【第33回(2019年)管理栄養士国家試験過去問解答・解説】問141臨床「メープルシロップ尿症の栄養管理」

33-141 メープルシロップ尿症の栄養管理に関する記述である。正しいのはどれか。1つ選べ。

(1)エネルギーの摂取量を制限する。
(2)分枝アミノ酸の摂取量を制限する。
(3)シスチンの補充を行う。
(4)食事療法の評価は、血中チロシン値を用いる。
(5)食事療法は、成人期には不要となる。

正解:2

【解説】
メープルシロップ尿症は分枝アミノ酸(BCAA)の代謝障害です。

“メープルシロップ”は病態・機序にはそんなに関係がないです。

メープルシロップ尿症とは、分枝アミノ酸であるバリン・ロイシン・イソロイシンを代謝する酵素が先天的に欠損しているために、分枝アミノ酸が蓄積してしまう疾患です。

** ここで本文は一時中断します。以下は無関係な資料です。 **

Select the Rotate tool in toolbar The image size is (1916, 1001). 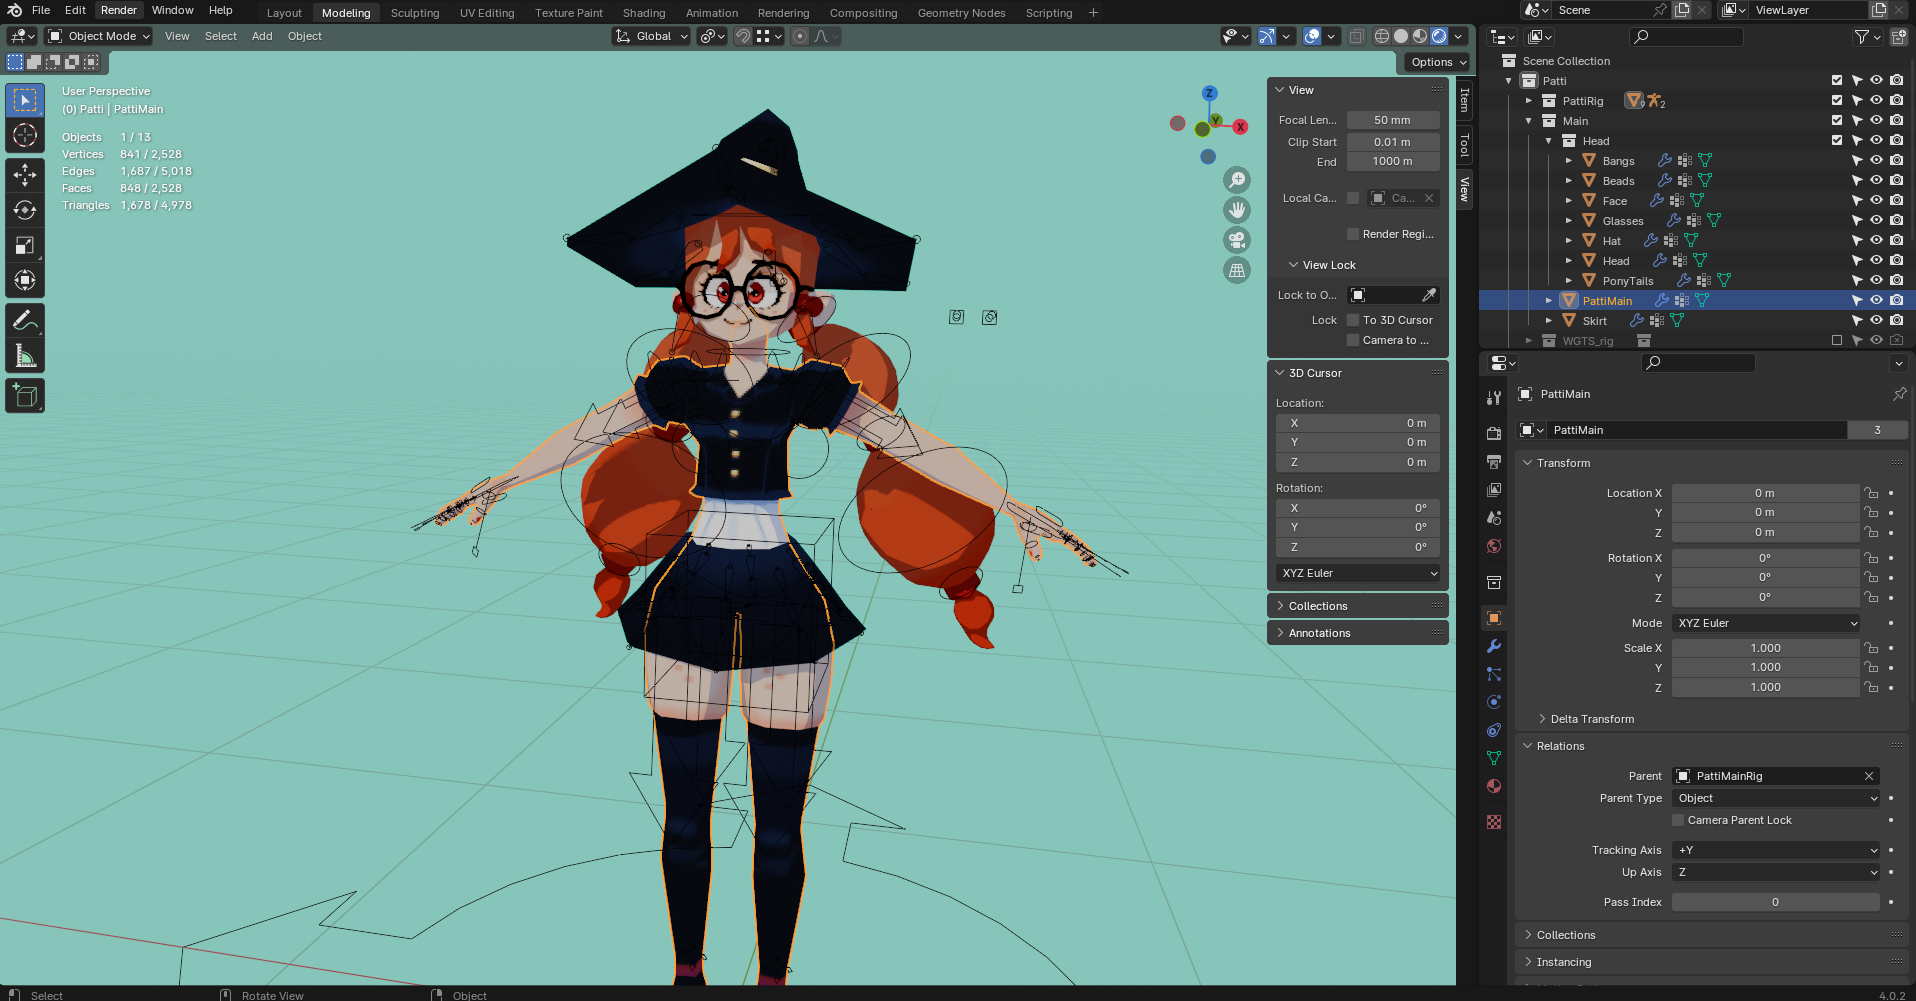pos(25,210)
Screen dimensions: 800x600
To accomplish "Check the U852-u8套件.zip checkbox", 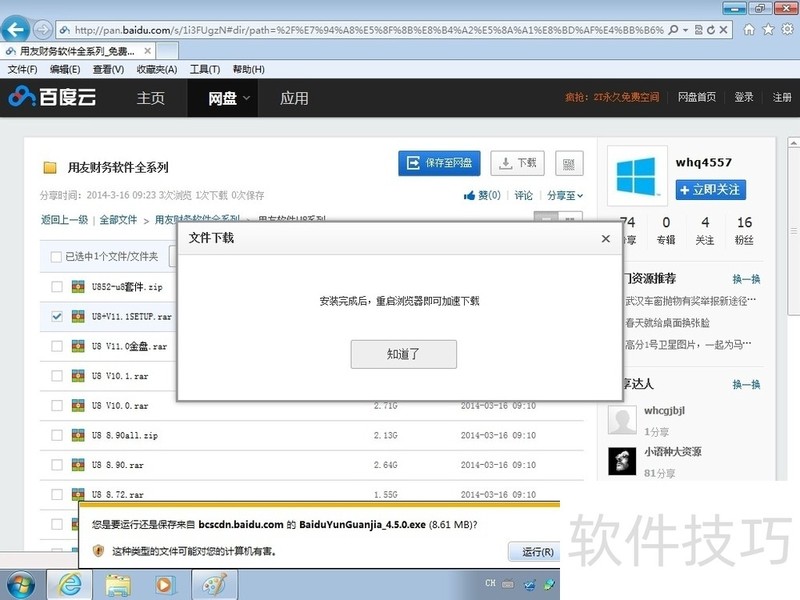I will coord(57,287).
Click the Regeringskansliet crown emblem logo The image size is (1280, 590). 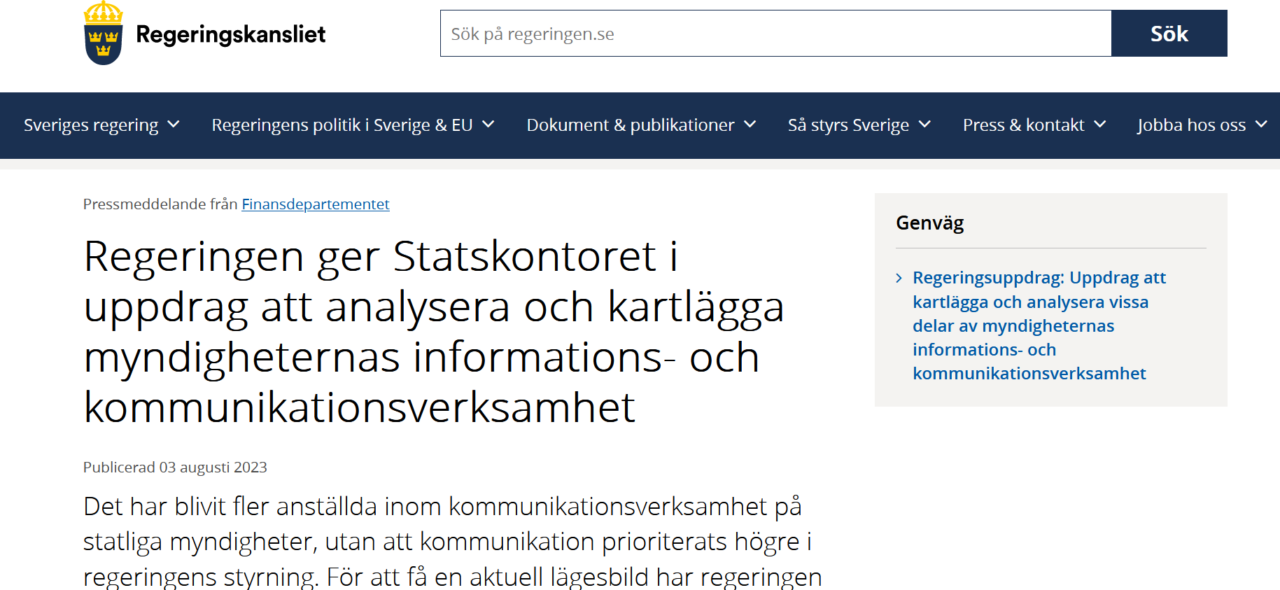coord(101,32)
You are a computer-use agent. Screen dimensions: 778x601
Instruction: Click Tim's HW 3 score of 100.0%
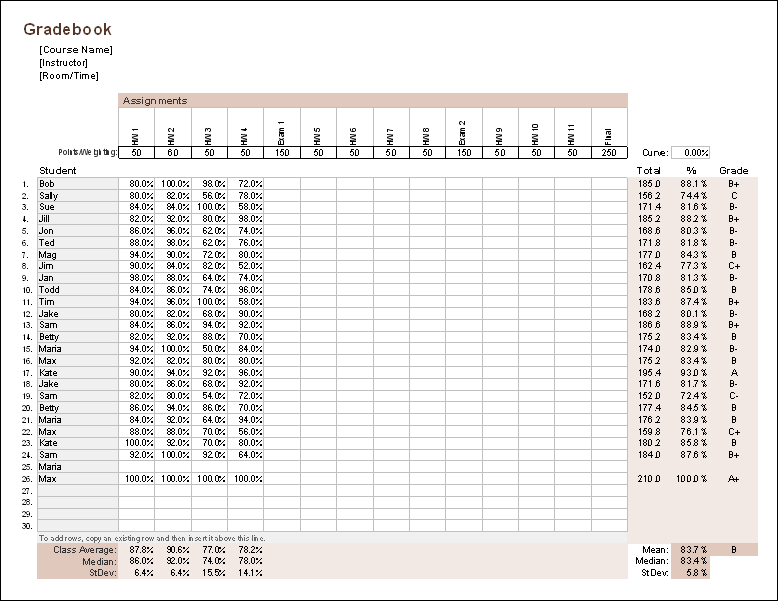(x=209, y=302)
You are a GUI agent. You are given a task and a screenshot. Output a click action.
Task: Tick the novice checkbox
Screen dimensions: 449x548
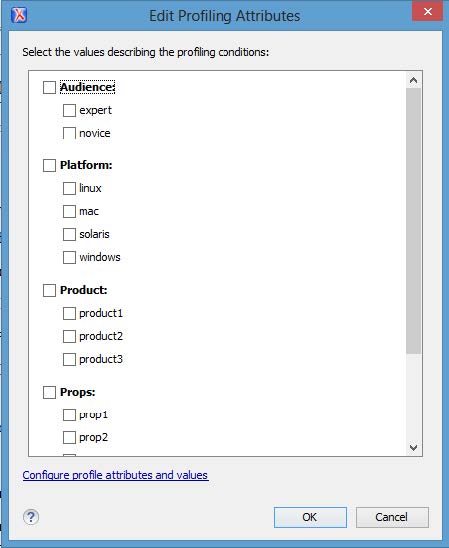coord(69,133)
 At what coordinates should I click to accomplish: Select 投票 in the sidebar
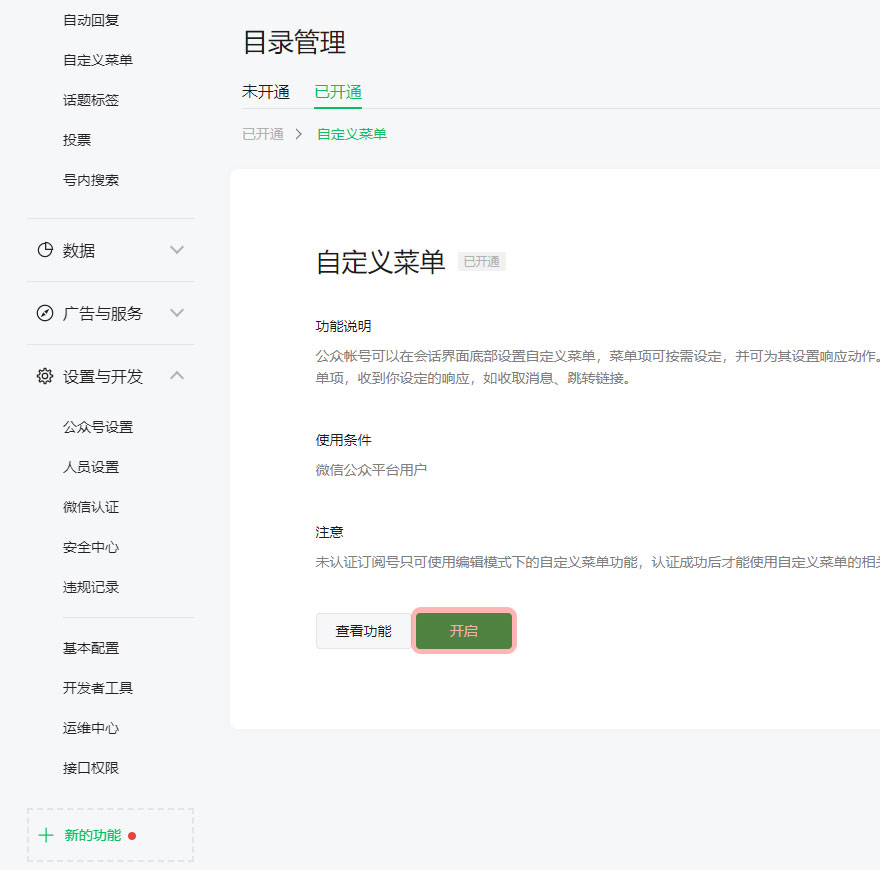pyautogui.click(x=77, y=140)
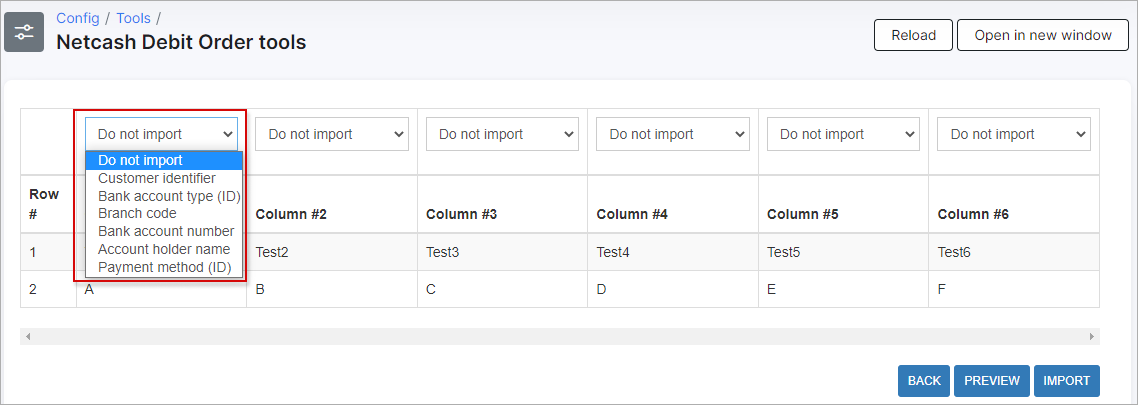Select 'Account holder name' option

(x=164, y=249)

分枝アミノ酸の代謝産物であるα-ケト酸が体内に蓄積して尿に排泄されると、尿ではα-ケト酸に由来するメープルシロップのような匂いがするということから名づけられています。

なにかと万能感のある分枝アミノ酸(BCAA)ですが、メープルシロップ尿症においては分枝アミノ酸はNGなことをイメージしておきましょう。

また、社会・環境と健康領域では、新生児マススクリーニングについて出題されますが、メープルシロップ尿症も新生児マススクリーニングの対象疾患です。

1=×:メープルシロップ尿症ではエネルギー摂取量の制限は行わないため、誤った選択肢です。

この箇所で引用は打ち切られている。